D’après mon expérience, les observateurs occidentaux et russes considèrent généralement l’Arctique comme une source de puissance et de grandeur pour la Russie. En réalité, il s’agit de l’angle mort et fermé du pays. Encerclé par l’anneau de pollution qui ne cesse de se contracter, l’Arctique est menacé par une catastrophe environnementale. En mai 2020, la Russie a connu l’un des plus graves désastres écologiques de son histoire, lorsque plusieurs milliers de tonnes de pétrole se sont échappées de l’usine de Nornikel, contaminant les sols et les eaux de la péninsule de Taïmyr en Sibérie. Par l’ampleur de son impact, cette catastrophe n’est peut-être devancée que par la fuite d’un oléoduc à Komi en 1994, qui, selon Greenpeace, a entraîné le déversement de huit fois plus de pétrole que lors de l’accident de 1989 impliquant le pétrolier Exxon Valdez. À l’époque, les responsables gouvernementaux ont réagi en cimentant l’avenir de la région dans l’industrie pétrolière et gazière. Au lieu de mettre sa population au premier plan, l’Arctique est condamné à rester à jamais un simple fournisseur de ressources naturelles. La région a besoin d’une meilleure protection sur-le-champ et, en particulier, de politiciens courageux et de gestionnaires intelligents parlant en son nom.

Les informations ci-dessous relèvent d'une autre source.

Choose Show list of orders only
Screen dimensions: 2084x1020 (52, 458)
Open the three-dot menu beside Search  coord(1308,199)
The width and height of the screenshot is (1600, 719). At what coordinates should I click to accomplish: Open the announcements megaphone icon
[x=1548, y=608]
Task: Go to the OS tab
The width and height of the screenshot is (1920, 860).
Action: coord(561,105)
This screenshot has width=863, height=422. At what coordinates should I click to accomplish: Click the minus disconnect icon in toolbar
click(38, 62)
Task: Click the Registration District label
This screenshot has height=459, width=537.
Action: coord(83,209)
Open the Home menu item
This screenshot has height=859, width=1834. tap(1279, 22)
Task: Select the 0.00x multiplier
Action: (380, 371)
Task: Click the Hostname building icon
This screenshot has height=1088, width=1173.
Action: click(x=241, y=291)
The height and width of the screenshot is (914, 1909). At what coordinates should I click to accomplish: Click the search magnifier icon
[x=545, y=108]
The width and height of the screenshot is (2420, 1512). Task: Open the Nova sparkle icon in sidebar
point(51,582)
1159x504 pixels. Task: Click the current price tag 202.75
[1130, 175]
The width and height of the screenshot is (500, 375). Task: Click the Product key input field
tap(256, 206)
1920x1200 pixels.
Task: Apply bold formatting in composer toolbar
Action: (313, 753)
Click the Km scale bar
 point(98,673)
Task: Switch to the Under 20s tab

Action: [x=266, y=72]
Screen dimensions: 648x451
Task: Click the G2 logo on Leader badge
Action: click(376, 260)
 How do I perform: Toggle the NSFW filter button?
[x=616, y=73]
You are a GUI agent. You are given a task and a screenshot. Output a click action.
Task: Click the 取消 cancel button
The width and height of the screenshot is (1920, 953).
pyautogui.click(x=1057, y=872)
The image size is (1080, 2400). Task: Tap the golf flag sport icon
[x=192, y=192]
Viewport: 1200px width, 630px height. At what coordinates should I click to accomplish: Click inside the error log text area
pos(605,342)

Puisque l’extraction de ressources naturelles « inépuisables » est considérée par l’élite économique comme le seul moyen possible de développer l’Arctique, quel avenir la région peut-elle envisager? Quel sera l’effet sur les peuples autochtones de cette litanie souvent répétée selon laquelle l’Arctique jouit de ressources « inépuisables »?
L’année 2020 a montré que des changements plus profonds sont nécessaires. Aujourd’hui, la situation des droits des peuples autochtones en Russie ressemble à un navire en train de sombrer. Le sort des peuples autochtones de l’Arctique et du Nord est lamentable : leur identité a été dévaluée par les intérêts économiques, leurs richesses volées, leurs terres dévastées, leurs droits ne sont pas protégés, leur liberté est menacée et leur égalité n’a été qu’imitée.